GIVEN EXERCISE
Pick out each line in the material below that contains the word "image", and copy those lines in full.

-=-=-=-=-

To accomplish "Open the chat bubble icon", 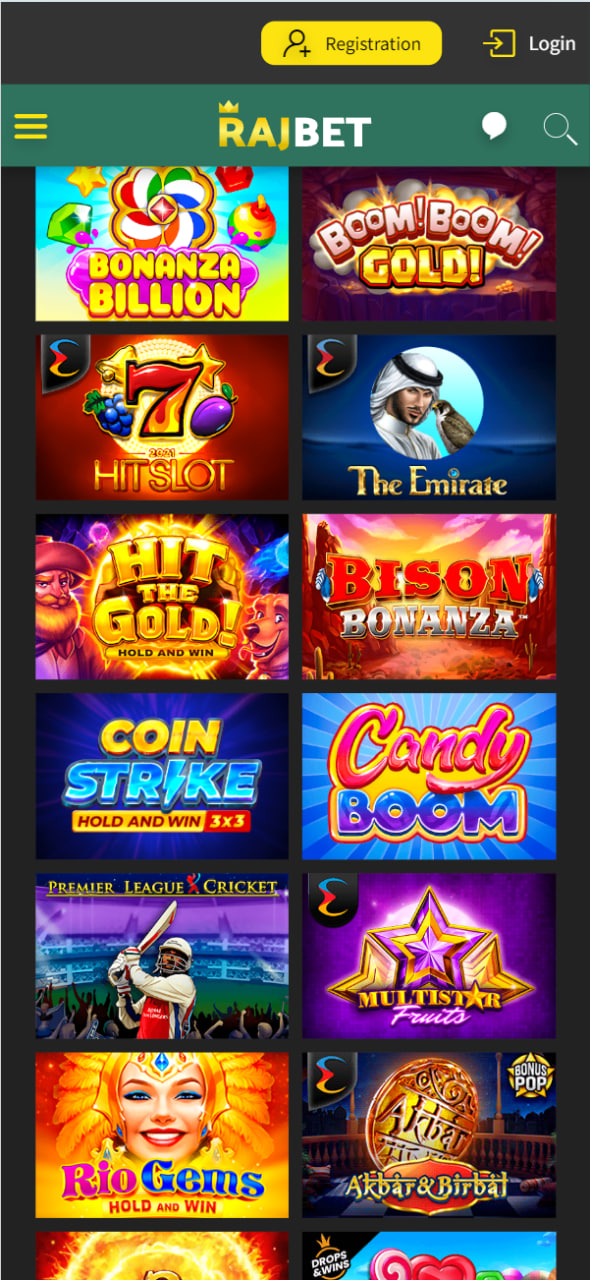I will (493, 127).
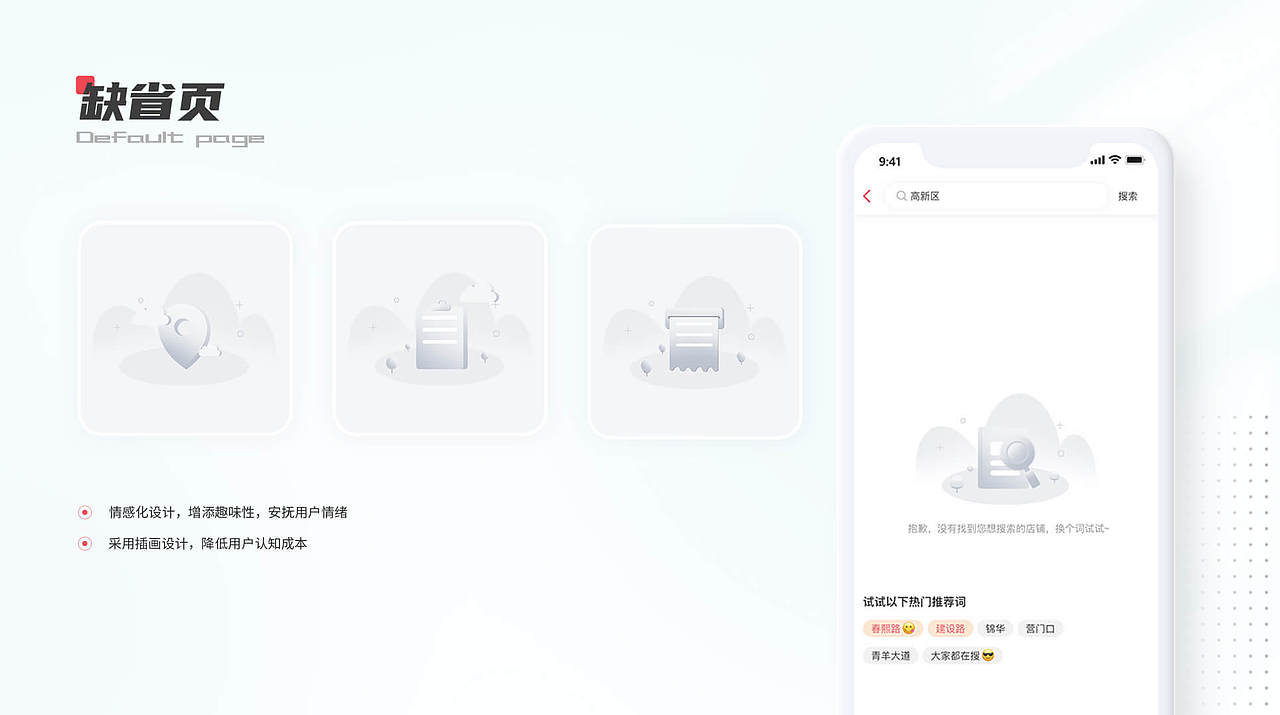Click the Wi-Fi icon in the status bar

tap(1113, 159)
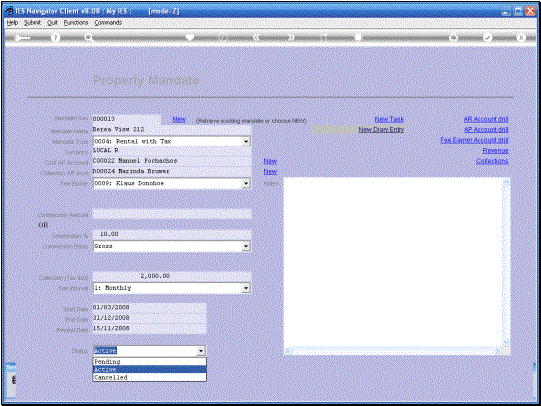The height and width of the screenshot is (406, 541).
Task: Click inside the large Notes text area
Action: (393, 262)
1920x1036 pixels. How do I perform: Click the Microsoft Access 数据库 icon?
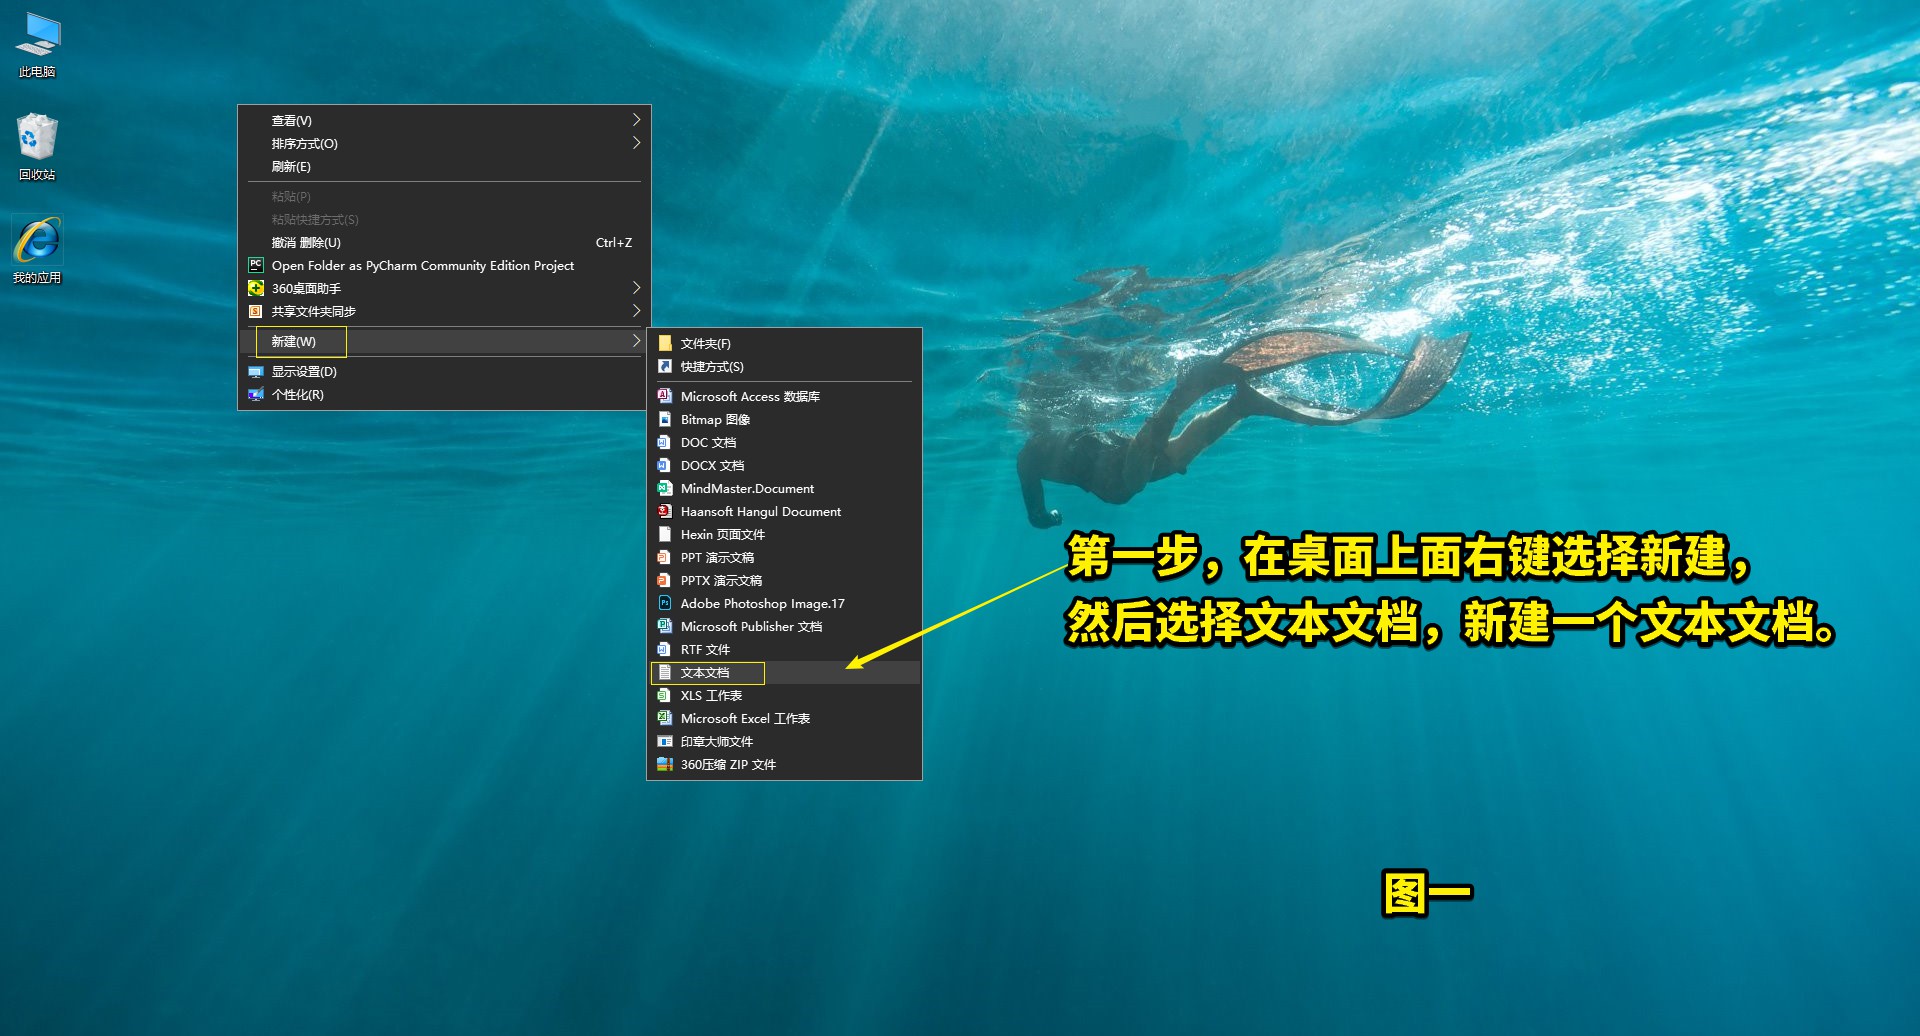(666, 396)
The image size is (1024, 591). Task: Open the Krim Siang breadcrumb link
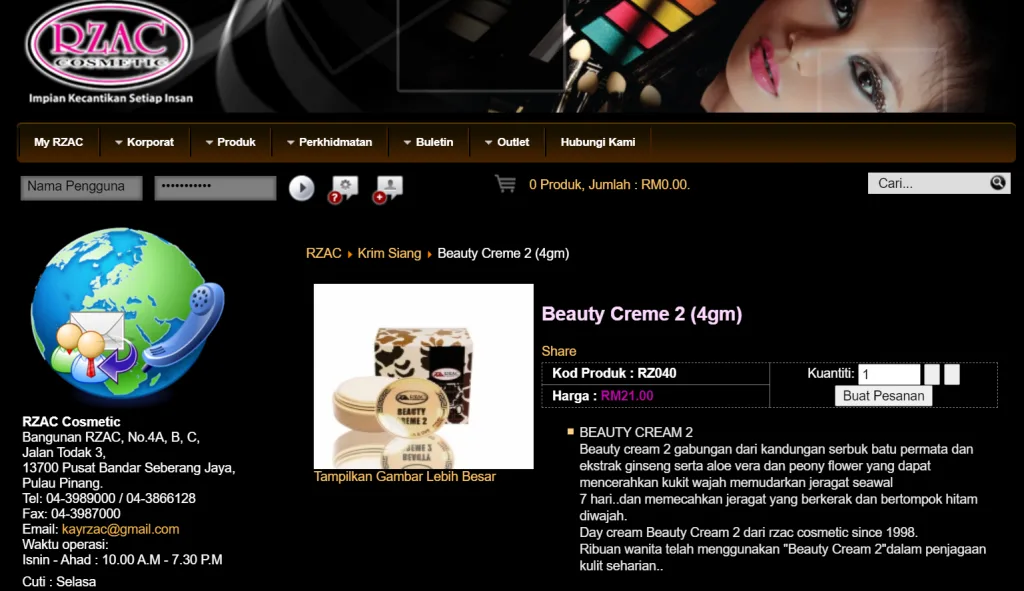(389, 253)
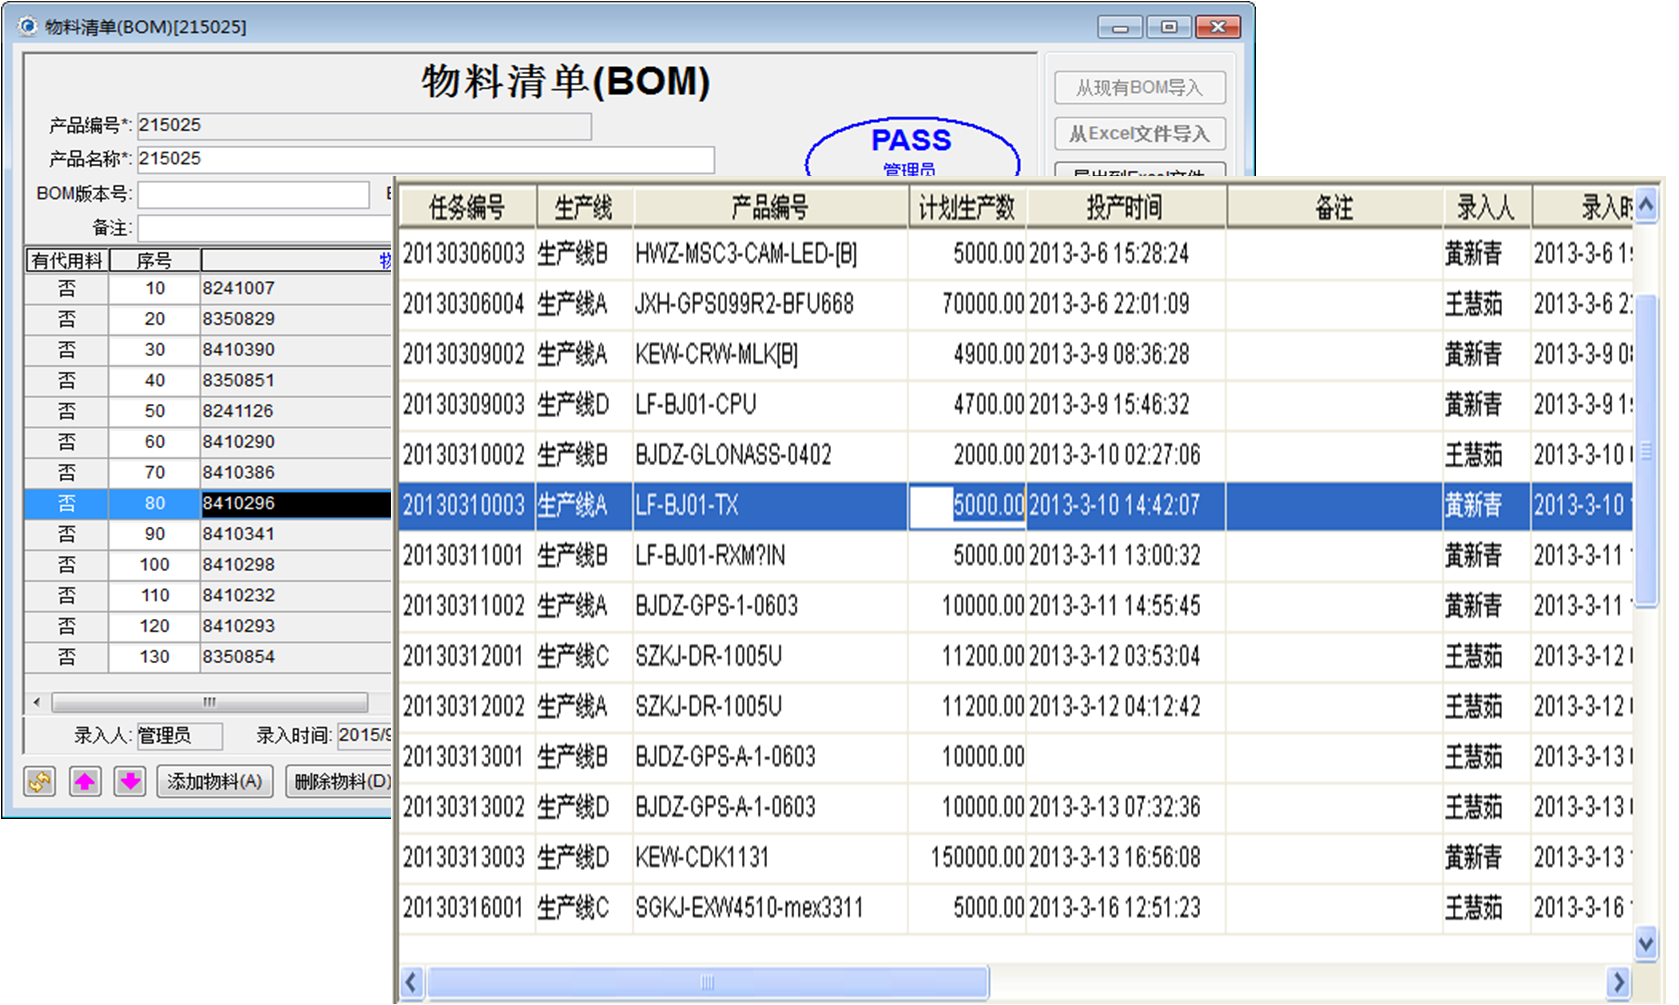Toggle 否 cell for material sequence 10
Viewport: 1679px width, 1005px height.
(66, 288)
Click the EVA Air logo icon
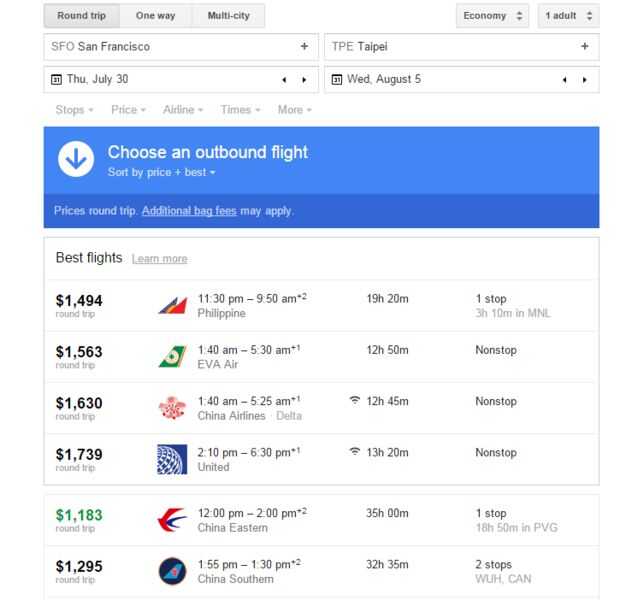620x600 pixels. pyautogui.click(x=172, y=357)
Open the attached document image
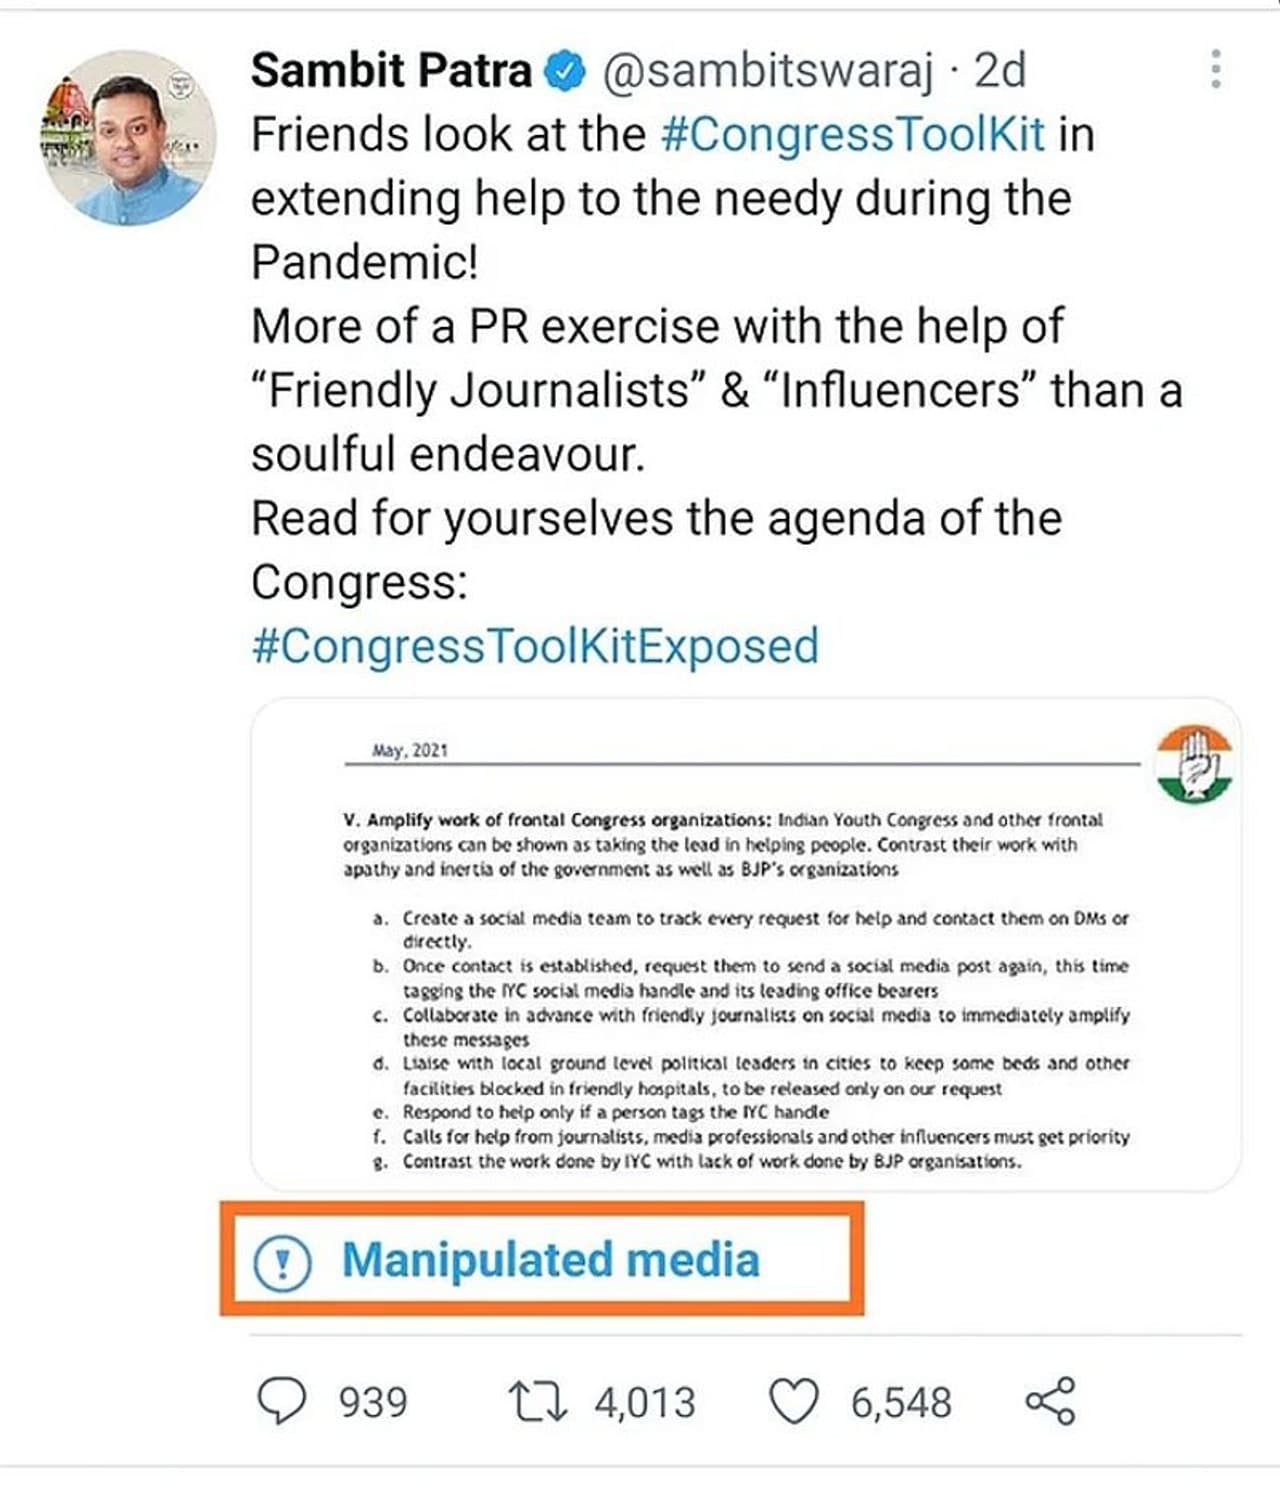 click(746, 945)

-=-=-=-=-

SOLUTION TO THIS EXERCISE
The image size is (1024, 591). Task: Open the Krim Siang breadcrumb link
Open the attached document image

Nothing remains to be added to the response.